MadJw,
I'm familiar with Rev. 1:10--as a JW I studied that amazing work of fiction called "Revelation: Its Grand Climax at Hand" at least twice. (as a side note, studying that book and the "Daniel's Prophecy" book played a significant role in helping me realize that the Society is as clueless as everybody else when it comes to large portions of the Bible).
My point (and I hate to belabor it) is that the first several verses of Revelation are an introduction, and the last several verses are a conclusion. For the sake of this conversation, I'll accept that the visions after Rev. 1:10 are set in the future. But in chapter 22, the vision is ending, and Jesus is giving John instructions for the present. In verse 10, as I quoted above, Jesus told John not to seal up the words of the book. Were those instructions only for some time post-1914? That would be absurd. It seems clear that he was telling John at that time (i.e., at the end of the first century) not to seal up those words. My point is that if verse 10 applied to the first century, then verse 12 does as well. Any other explanation is not being true to the plain meaning and context of the text.
We'll just have to agree to disagree regarding the flood myths. I understand that the Watchtower Society and other fundamentalist groups try to get a lot of mileage out of the flood myths of other cultures. That's not surprising because it's the best argument they've got. Personally, I prefer to use Ockham's razor--the simplest explanation is usually the correct one. As Carl Sagan said, "extraordinary claims require extraordinary evidence." That seems fair to me. Your position that a guy built a wooden boat, and kept every species on said boat for a year while God flooded the entire earth higher than Mount Everest is an objectively extraordinary claim. And much to the chagrin of the fundamentalists, some easily-explained myths are simply not extraordinary evidence.

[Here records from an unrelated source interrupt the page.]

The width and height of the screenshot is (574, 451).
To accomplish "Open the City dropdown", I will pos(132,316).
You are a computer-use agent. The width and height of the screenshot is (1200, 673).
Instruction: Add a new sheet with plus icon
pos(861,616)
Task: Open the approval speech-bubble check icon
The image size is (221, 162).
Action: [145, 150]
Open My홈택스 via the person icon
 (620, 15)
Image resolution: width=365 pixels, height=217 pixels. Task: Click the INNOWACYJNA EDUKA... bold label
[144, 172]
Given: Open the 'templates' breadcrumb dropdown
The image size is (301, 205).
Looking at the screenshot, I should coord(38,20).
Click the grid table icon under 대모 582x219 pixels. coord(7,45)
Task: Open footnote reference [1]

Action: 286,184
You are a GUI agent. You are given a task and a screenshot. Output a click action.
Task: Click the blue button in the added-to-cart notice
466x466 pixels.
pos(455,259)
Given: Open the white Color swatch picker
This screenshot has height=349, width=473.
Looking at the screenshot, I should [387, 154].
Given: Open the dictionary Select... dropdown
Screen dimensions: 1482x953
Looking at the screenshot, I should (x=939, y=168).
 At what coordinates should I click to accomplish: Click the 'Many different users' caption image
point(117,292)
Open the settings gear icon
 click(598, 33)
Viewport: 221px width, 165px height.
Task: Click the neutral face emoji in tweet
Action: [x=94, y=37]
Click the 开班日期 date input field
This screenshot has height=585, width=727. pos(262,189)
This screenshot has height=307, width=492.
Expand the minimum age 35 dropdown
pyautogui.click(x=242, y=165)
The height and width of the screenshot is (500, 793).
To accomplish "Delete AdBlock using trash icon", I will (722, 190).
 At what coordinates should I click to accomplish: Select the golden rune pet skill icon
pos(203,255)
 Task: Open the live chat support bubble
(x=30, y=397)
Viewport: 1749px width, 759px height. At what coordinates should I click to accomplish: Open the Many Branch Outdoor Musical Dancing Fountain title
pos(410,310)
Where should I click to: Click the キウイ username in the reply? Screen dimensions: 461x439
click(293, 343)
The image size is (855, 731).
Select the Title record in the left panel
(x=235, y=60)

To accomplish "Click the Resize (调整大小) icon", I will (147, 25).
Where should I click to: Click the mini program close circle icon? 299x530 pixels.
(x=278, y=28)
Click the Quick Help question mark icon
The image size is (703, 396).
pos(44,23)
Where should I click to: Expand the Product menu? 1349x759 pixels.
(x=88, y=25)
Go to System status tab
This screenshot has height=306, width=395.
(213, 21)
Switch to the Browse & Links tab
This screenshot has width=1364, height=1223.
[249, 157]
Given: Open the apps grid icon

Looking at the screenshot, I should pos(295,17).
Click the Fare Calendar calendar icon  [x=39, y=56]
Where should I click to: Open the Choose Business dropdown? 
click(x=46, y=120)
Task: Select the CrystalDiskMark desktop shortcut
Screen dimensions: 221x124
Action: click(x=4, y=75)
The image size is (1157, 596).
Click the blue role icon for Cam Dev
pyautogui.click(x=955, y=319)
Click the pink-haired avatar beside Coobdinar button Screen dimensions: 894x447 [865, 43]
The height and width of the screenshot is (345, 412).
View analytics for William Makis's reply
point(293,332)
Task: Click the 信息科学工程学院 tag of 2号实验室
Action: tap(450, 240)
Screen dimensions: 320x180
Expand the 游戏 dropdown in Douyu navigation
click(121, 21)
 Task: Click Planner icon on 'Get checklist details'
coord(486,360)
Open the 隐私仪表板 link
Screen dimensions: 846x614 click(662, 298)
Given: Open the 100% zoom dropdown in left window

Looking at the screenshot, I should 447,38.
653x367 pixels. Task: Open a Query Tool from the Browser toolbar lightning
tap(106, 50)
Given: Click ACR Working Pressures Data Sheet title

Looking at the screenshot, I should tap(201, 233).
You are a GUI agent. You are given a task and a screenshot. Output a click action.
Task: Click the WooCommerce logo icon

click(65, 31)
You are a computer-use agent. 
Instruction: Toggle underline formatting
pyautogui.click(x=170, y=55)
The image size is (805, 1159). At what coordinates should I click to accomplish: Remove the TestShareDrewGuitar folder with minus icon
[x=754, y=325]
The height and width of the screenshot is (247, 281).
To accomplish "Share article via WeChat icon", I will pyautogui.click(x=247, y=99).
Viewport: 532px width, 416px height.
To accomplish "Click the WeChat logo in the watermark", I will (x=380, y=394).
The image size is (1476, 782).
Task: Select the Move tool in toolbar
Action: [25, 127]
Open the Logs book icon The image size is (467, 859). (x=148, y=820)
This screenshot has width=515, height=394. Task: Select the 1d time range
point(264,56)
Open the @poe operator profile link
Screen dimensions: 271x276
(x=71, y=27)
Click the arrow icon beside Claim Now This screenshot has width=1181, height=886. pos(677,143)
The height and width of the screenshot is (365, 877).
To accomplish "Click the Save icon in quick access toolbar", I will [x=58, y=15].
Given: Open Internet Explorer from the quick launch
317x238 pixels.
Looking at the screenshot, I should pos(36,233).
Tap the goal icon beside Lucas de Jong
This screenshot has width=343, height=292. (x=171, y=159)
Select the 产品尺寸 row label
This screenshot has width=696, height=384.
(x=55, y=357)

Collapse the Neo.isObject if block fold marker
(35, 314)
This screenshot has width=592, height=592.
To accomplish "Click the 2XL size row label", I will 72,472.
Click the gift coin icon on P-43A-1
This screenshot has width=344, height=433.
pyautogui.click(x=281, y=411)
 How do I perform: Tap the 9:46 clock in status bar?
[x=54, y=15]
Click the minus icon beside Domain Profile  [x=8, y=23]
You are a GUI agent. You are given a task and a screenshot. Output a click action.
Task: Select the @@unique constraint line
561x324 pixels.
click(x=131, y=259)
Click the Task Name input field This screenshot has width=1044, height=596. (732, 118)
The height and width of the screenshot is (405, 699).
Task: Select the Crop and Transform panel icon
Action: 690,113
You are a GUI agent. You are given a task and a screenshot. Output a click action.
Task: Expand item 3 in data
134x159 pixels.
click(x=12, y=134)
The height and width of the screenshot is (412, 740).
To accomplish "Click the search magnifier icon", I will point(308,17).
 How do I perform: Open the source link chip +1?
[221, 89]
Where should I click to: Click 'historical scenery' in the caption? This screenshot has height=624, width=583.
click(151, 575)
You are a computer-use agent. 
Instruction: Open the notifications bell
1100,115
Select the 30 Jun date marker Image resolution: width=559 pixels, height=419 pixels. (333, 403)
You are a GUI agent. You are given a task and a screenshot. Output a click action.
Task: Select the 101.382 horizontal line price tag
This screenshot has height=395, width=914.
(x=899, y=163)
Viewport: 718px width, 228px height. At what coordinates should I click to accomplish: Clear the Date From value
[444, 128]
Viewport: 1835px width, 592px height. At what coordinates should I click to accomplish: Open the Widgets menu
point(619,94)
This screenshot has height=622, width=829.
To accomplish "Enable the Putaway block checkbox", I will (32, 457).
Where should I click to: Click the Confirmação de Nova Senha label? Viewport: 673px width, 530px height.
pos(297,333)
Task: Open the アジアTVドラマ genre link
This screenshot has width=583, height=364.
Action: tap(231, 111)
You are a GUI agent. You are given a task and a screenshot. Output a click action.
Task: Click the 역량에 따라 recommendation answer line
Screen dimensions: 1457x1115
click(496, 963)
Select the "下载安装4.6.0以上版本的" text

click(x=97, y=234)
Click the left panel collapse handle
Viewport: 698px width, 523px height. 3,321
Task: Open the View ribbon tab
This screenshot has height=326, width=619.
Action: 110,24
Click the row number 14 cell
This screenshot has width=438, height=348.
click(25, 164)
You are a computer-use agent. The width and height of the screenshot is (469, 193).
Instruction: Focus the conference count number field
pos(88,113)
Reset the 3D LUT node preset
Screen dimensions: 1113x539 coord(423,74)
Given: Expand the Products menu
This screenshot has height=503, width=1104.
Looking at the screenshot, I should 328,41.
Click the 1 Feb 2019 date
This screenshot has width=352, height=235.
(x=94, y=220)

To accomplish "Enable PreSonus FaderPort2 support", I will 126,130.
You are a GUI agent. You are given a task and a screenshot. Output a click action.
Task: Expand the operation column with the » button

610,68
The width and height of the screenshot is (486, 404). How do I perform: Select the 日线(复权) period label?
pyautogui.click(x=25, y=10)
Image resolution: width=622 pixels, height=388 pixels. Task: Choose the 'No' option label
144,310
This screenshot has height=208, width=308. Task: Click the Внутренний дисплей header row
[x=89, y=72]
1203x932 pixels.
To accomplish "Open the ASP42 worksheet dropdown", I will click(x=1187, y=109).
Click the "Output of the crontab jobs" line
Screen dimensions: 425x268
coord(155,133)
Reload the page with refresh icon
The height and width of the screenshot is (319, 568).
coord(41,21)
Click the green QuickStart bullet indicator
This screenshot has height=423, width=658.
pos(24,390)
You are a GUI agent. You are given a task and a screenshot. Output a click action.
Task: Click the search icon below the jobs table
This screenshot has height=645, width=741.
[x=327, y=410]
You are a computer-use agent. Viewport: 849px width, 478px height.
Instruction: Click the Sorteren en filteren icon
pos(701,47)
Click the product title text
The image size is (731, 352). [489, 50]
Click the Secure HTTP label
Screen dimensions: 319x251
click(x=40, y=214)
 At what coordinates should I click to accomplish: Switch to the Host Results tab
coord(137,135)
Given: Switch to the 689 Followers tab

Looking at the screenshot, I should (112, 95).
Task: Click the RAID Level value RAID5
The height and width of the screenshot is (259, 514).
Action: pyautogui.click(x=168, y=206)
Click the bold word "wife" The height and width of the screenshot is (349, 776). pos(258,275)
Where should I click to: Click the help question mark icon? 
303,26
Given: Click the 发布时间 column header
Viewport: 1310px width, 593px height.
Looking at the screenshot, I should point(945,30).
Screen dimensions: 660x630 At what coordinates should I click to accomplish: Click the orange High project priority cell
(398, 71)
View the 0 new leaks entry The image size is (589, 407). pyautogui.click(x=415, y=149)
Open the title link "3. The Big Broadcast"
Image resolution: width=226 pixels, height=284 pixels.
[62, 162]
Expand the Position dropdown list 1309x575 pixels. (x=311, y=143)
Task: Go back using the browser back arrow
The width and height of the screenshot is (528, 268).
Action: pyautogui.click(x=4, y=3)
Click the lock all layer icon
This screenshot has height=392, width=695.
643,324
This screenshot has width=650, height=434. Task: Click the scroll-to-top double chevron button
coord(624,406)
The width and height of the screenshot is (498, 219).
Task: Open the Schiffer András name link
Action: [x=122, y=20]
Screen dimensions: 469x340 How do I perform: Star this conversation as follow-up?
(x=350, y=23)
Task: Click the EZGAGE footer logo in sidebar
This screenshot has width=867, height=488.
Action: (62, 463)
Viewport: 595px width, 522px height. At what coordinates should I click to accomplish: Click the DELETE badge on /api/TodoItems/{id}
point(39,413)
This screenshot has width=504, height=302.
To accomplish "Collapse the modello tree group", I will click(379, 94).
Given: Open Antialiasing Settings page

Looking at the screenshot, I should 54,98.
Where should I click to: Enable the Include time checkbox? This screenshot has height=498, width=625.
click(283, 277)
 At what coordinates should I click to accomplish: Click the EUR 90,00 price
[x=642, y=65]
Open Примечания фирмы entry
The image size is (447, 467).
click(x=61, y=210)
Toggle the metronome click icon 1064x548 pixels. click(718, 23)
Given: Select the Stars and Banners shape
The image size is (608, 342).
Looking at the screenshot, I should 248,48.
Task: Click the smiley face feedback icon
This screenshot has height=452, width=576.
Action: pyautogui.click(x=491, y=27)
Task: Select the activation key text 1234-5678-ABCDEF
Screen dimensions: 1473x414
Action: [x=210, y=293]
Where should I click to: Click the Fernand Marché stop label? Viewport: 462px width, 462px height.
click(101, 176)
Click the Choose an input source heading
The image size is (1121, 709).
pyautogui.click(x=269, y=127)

And you mention the creation myth in Genesis as giving the only sensible account of how life started. So, it's sensible to create plants on "day" 3 and then the sun on "day"4? According to the Watchtower Society, these "days" lasted 7,000 years. How could plants survive 7,000 years with no sun? I think fundamentalists, such as the Watchtower Society, argue that the "light" discussed on "day" 1 would take care of that. Well, what in the world is that "light" if there's no sun until "day" 4? Seems to me that the simpler explanation is that the Genesis creation myth is an attempt by the ancients to explain how they got here. In other words, it's more evidence that the Bible is simply the product of men in the ancient near east, nothing more, nothing less.